Seven ways to tackle home loan hikes

21:42, May 20 2014
dollar coin
CONSUMER POWER: Fight back. Call your bank manager. Kick up a stink. There are thousands of dollars at stake if you do.

Those who don't live under rocks will be all too aware that higher home loan interest rates are here.

We have tearfully kissed goodbye to the lowest offers in 50 years, and resigned ourselves to a steady climb in interest payments.

The Reserve Bank has already hiked official rates twice, by half a percentage point in total.

Economists expect two more this year, then another four next year. It would be naive to think the big banks won't be quick to pass those on to customers.

By the end of next year, we could easily be looking at floating interest rates of 7.5 to 8 per cent.

But there is no point shrugging your shoulders or crying about it. Here are seven strategies for taking control of your home loan costs. 

1. Play hardball

Back in the glory days of mid-2013, juicy discounts of half a percentage point were quietly handed out to customers bolshie enough to ask for them.
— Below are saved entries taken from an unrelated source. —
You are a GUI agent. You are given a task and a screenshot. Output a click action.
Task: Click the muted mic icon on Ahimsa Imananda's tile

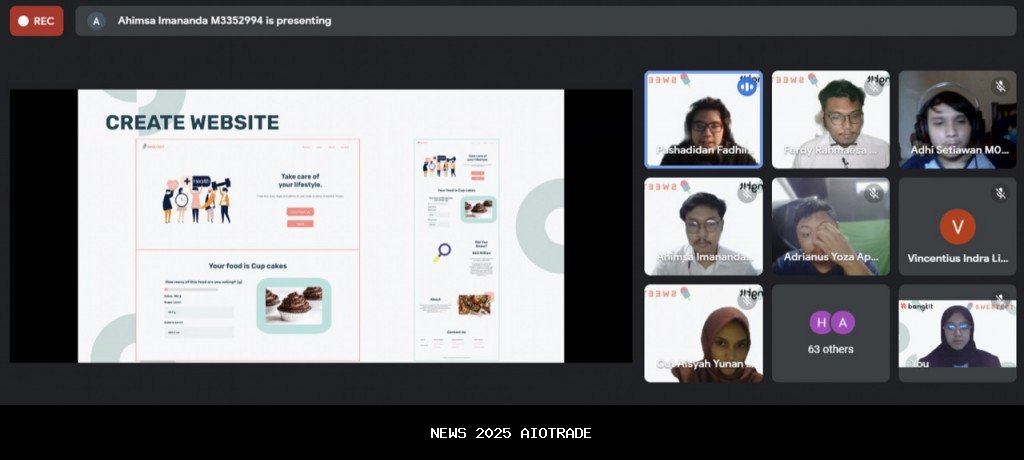tap(746, 194)
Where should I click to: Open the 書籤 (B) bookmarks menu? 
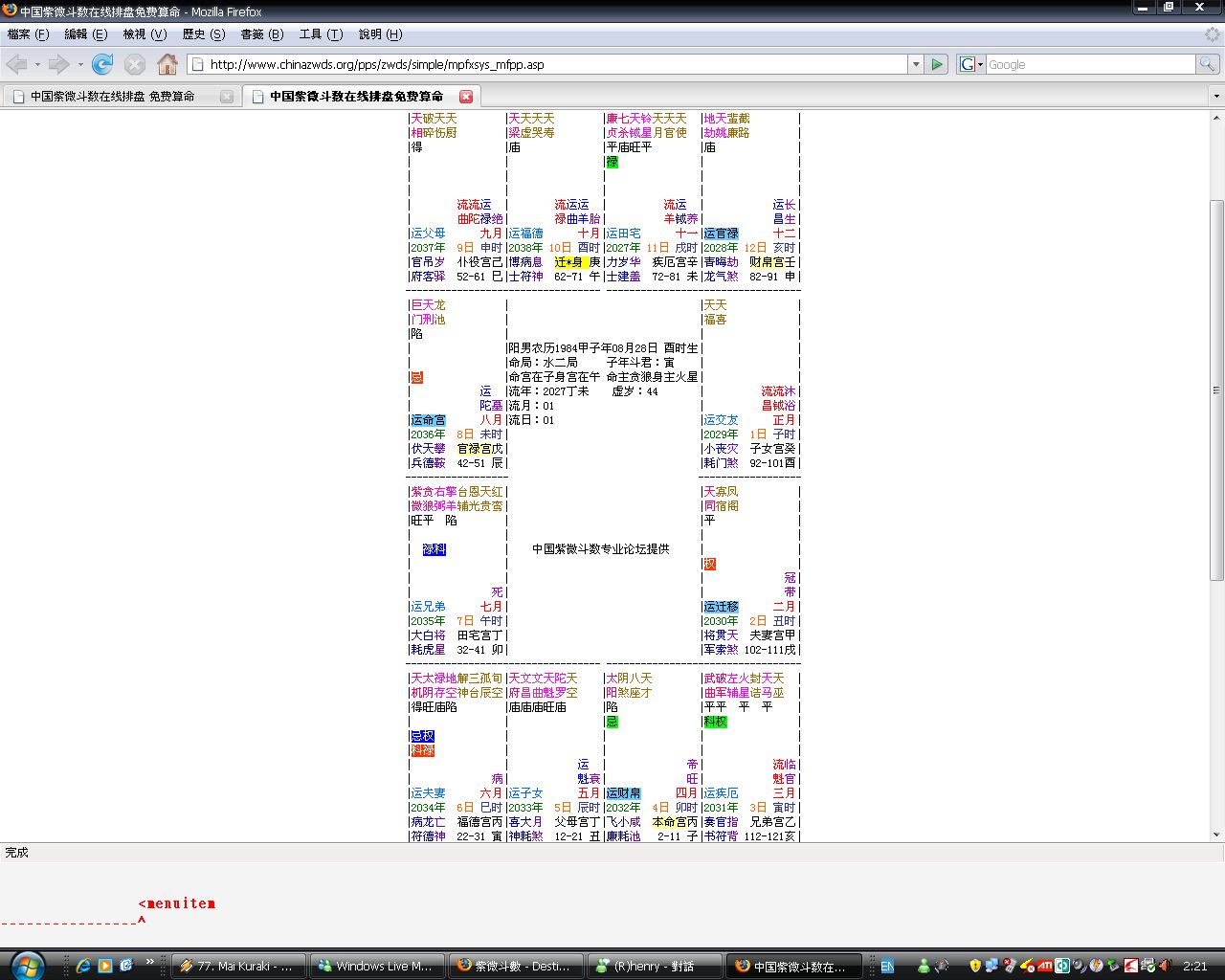[x=261, y=34]
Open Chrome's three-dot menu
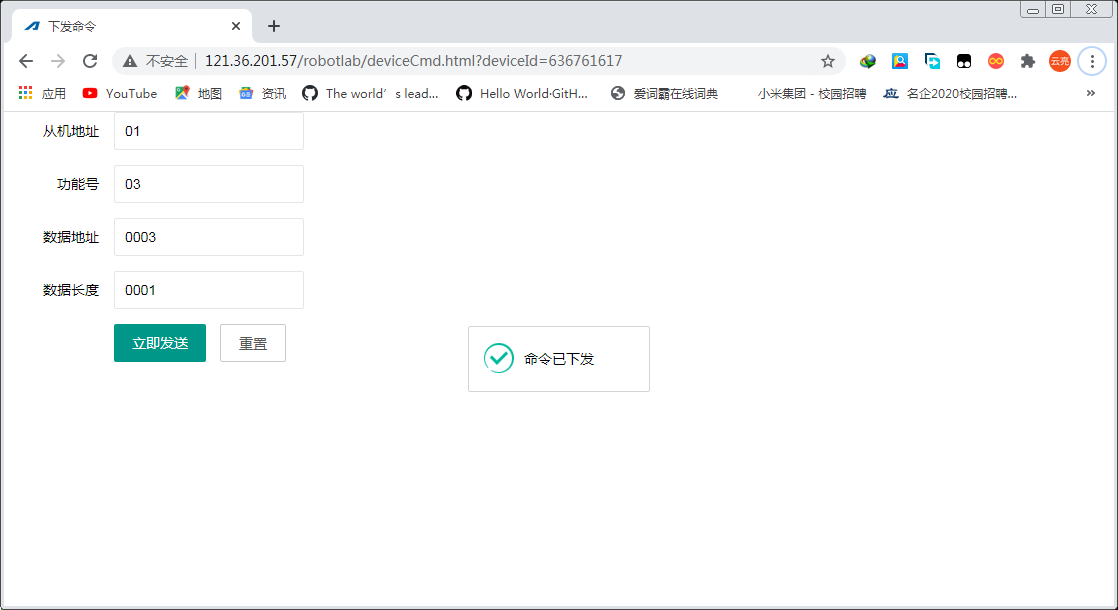 point(1092,60)
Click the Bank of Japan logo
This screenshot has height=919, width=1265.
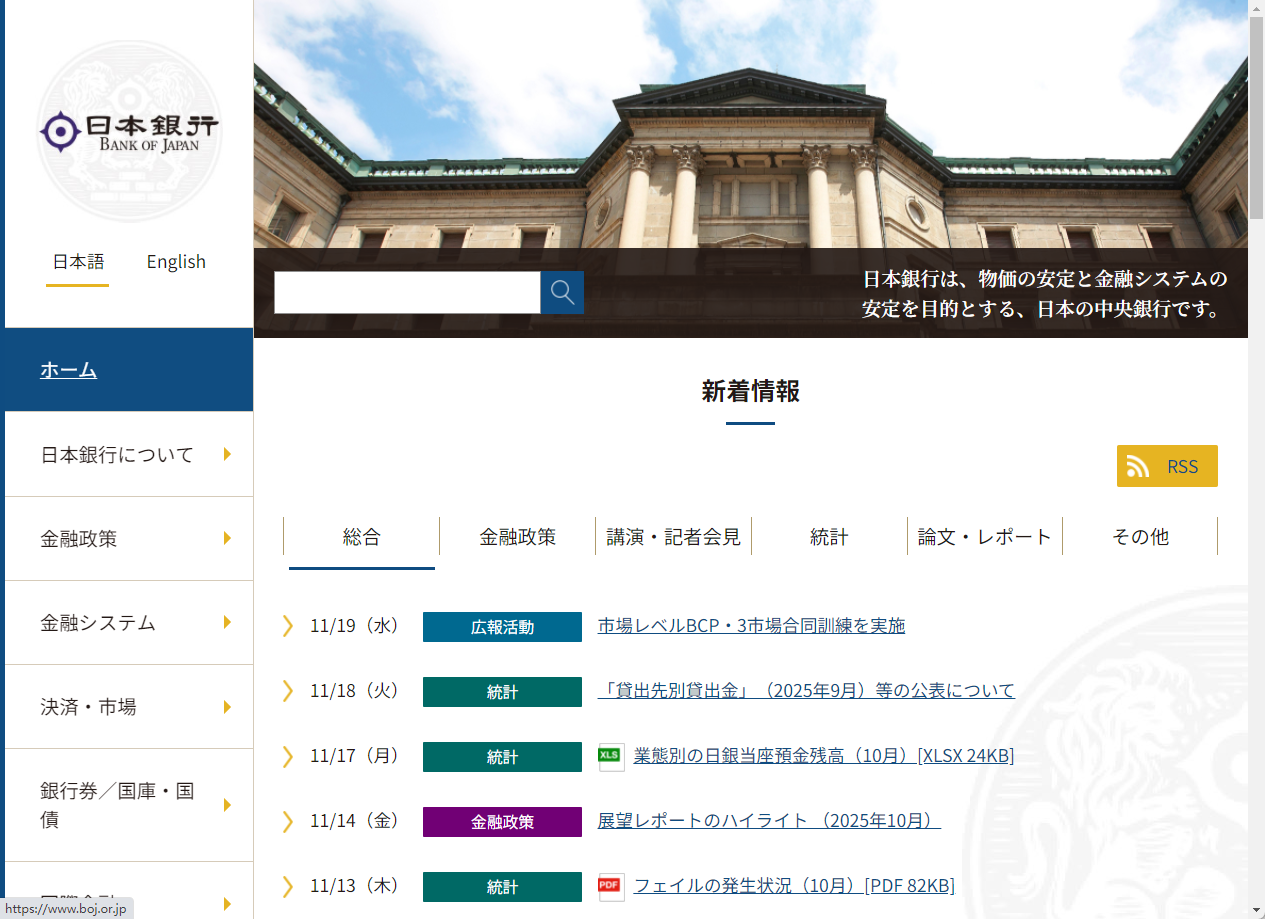[128, 130]
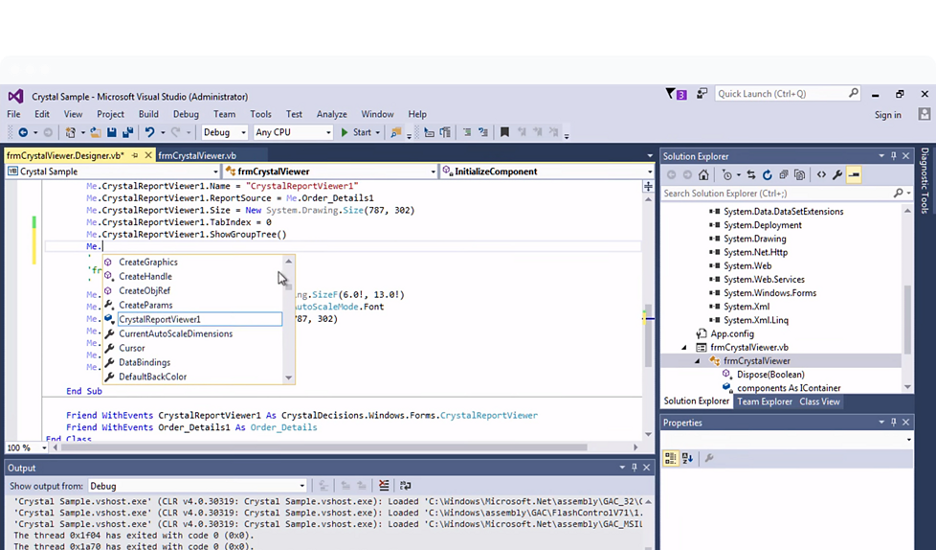This screenshot has height=550, width=936.
Task: Refresh the Solution Explorer tree
Action: [x=767, y=175]
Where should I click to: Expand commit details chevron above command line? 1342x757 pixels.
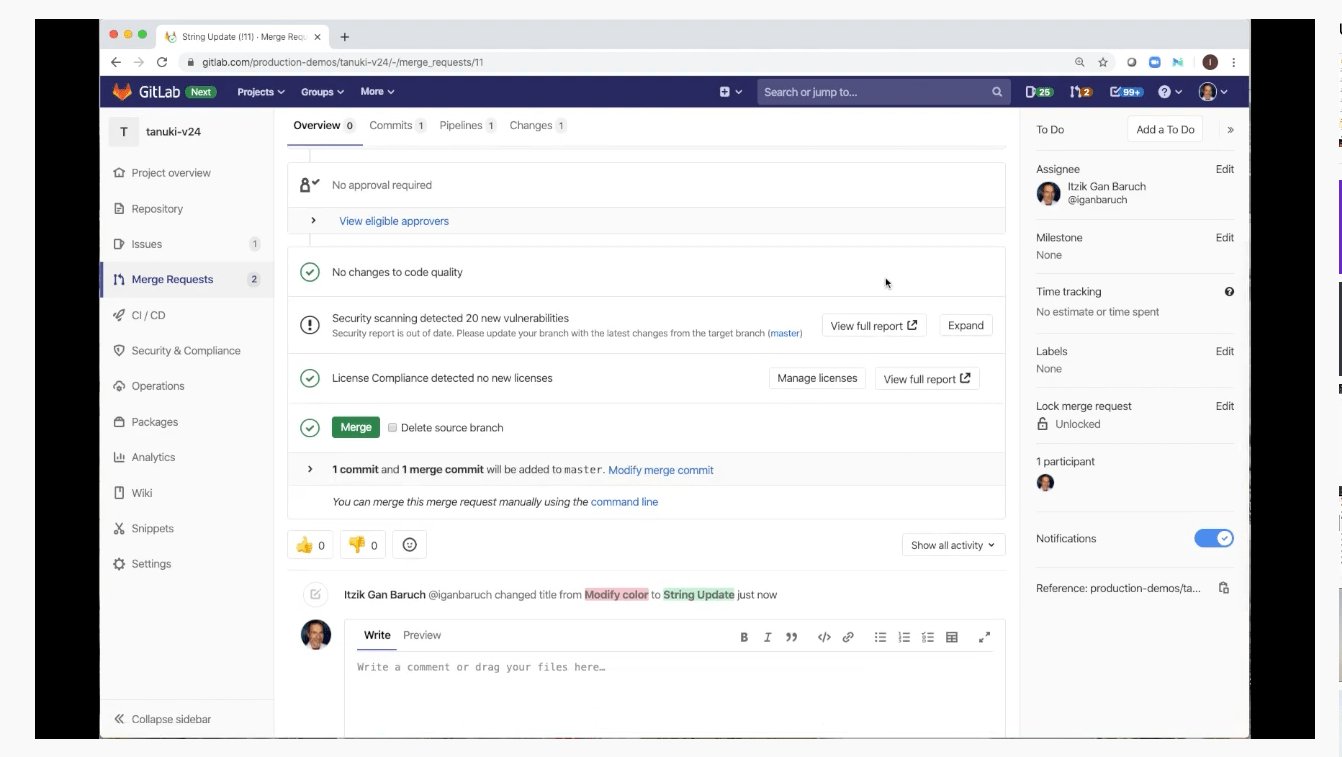click(x=310, y=470)
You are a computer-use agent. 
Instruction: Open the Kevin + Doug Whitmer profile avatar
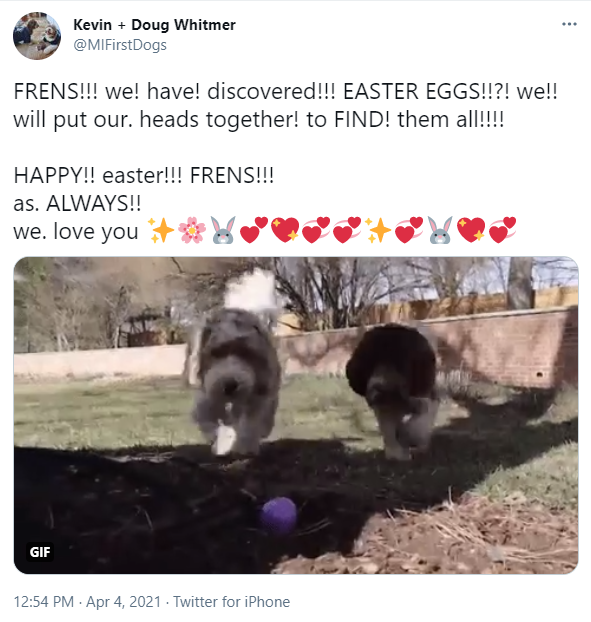click(x=37, y=36)
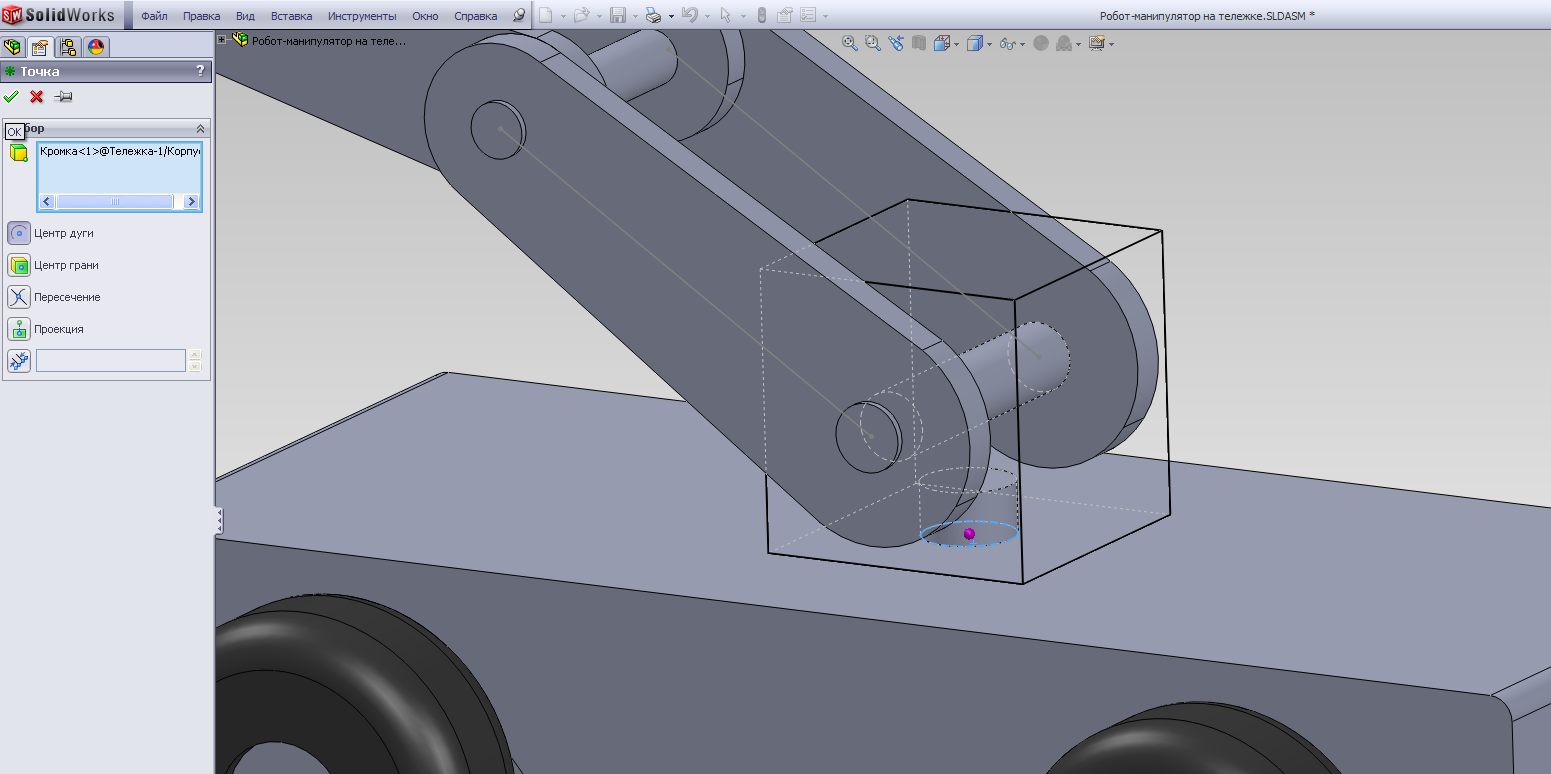Confirm the point with green checkmark
Screen dimensions: 1551x774
click(x=11, y=97)
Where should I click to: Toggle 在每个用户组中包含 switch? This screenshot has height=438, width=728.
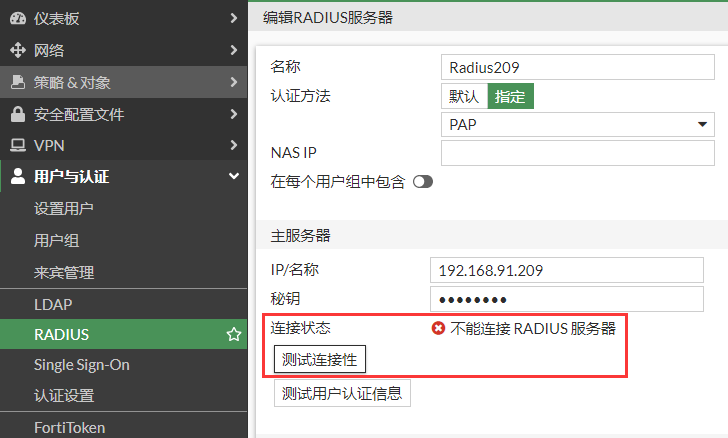point(422,182)
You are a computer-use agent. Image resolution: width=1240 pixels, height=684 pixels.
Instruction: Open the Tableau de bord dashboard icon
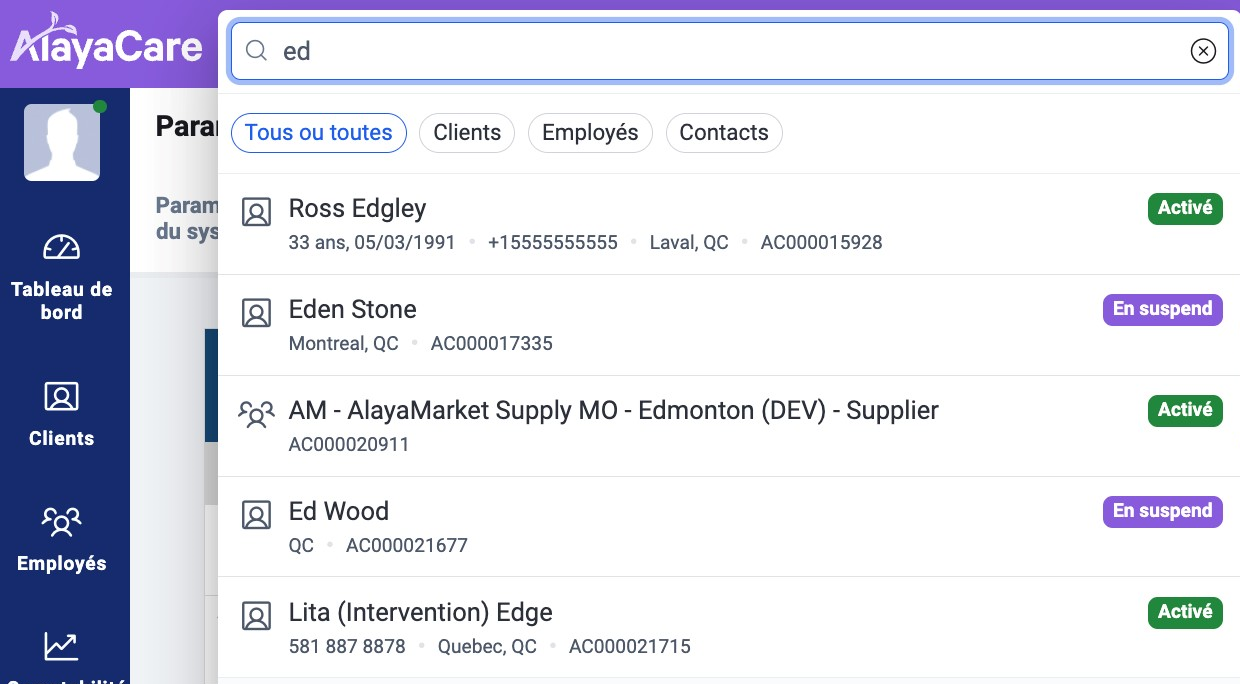click(x=62, y=247)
Nowadays the banks have got much smaller profit margins to play with. Squirrel mortgage broker John Bolton reckons they are down by as much as 30 per cent on some loans.

That means there is less fat for them to carve off, but it does not mean you can't wrangle a decent deal.

The current scene is dominated by market-leading "hero" rates, like ANZ's two-year special of 5.95 per cent.

The good news is that even if you are not with ANZ, you should be able to score the same rate:

"If your bank's advertised rate is higher than another bank's advertised rate for the same term, you should reasonably expect your bank to match it," says Bolton.

2. Shop around

If your bank won't play ball, threaten to leave them for a more generous partner.

Any guilty pangs arising at this point should be quashed, immediately. You don't owe your bank anything (except, in literal terms, a stupendous sum of money).

There is usually at least a percentage point's difference between the cheapest and most expensive mortgages advertised.

On a standard $400,000 loan, that translates to $4000 a year in extra interest.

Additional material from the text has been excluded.